The combination of omics technologies allows an improved detailed analysis and identification of potential mechanisms to advance the overall understanding of OTA hepatotoxicity. Our cross-omics results demonstrate that different doses of OTA exert a diverse pathophysiological impact and elucidate OTA-induced five most relevant pathways (cysteine and methionine metabolism, PPAR signaling, primary bile acid biosynthesis, arginine and proline metabolism and metabolism of xenobiotics by cytochrome P450) are induced by OTA. Nonetheless, future investigations are required to study the mechanisms of OTA hepatotoxicity by further exploring these five pathways.

Methods

Ethics statement

Every possible effort was made to minimize animal suffering. All procedures were approved by the the Ethics Committee of China Agricultural University (permission number: 120020). All experiments were performed in accordance with relevant guidelines and regulations.

Animals

Specific pathogen-free male F344 rats were obtained at the age of six weeks and were kept in accordance with institutional guidelines [The Supervision and Testing Center for GMOs food safety, Ministry of Agriculture (Beijing, China) with the license number SYXK (Beijing) 2010–0036]. Rats were housed three per cage in a temperature controlled room (22 ± 2°C) with a relative humidity of 40 ~ 70% and a 12 h light-dark cycle. Feed and sterilized water were consumed ad libitum. Rats (six per group) were randomly assigned to control group (C), medial-dose group (M), high-dose group (H), gavaged with OTA at 0, 70 or 210 μg/kg bw, for 2, 4, 13 and 26 weeks (designated as a, b, c and d) respectively. OTA was dissolved in corn oil (Aladin, Shanghai, China). Body weights were recorded weekly. After the gavage, rats were anesthetized using chloral hydrate (6%, 5 ml/kg bw, ip). Blood samples were collected from the inner canthus before decapitation for determination of blood parameters including alanine (ALT), aspartate transaminase (AST), alkaline phosphatase (ALP), albumin (ALB), creatinine (CREA), glucose (GLU), blood urea nitrogen (BUN), lactate dehydrogenase (LDH), high-density lipoprotein (HDL) and low-density lipoprotein (LDL) using a Hitachi 7020 automatic biochemical analyzer (Hitachi, Tokyo, Japan)13.

Preparation of livers

The liver was weighed and a complete liver necropsy was performed. The livers were fixed in 4% buffered formaldehyde for at least 24 h before histological processing, embedded in paraffin, sectioned to 4–6 μm thick and then stained with hematoxylin–eosin (H&E). Histopathological examination of tissue sections was conducted by a pathologist at the Experimental Animal Research Center, China Agricultural University. Part of livers were frozen immediately in liquid nitrogen and kept at −80°C for further studies.

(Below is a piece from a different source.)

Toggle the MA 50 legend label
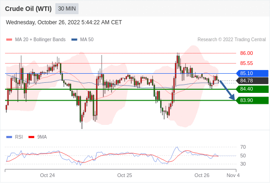270x183 pixels. [x=87, y=40]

miRNA profiling and statistical analysis

Small RNA-containing total RNA was extracted from the thirteen-week livers using mirVanaTM miRNA isolation kit (Ambion, Austin, TX, USA). Six samples from one treatment were pooled together to generate one group. RNA quality was assessed and verified by using a BioAnalyzer 2100 (Agilent Technology, Santa Clara, USA). For each sample, small RNA enriched by PEG8000 precipitation from 10 μg total RNA was used for library constructions following the Illumina' protocol. The small RNAs ligated with 5′ and 3′ adaptors were reverse transcribed and amplified. The libraries were quantified by ECO (Illumina, San Diego, USA) and sequenced by using the Solexa's proprietary sequencing-by-synthesis method. The resulting images were analyzed to generate raw digital-quality data. After masking adaptor sequences and removal of contaminated reads, clean reads were selected for further analysis. These clean reads were aligned with the Rfam database (ftp://selab.janelia.org/pub/Rfam) to match with known rRNA, snRNA, snoRNA and tRNA sequences. After non-coding RNAs were removed, the remaining clean reads were further compared with the pre-miRNAs database in miRBase. The matched reads were used to identify mature miRNAs and their reads were counted. Chi-square test was applied to calculate the difference between groups with 5% level of significance. The numbers of miRNA reads were normalized by tags per million (TPM) values (TPM = (miRNA total reads/total clean reads) × 106). Different genes were set by the threshold of false discovery rate (FDR) < 0.05. Hierarchical clustering based on average linkage was performed using J-express. Kyoto Encyclopedia of Genes and Genomes (KEGG) analysis on differentially expressed miRNAs was performed using R script by implementing Fishers' exact test with the Benjamini and Hochberg (BH) as multiple testing methods with 5% level of significance.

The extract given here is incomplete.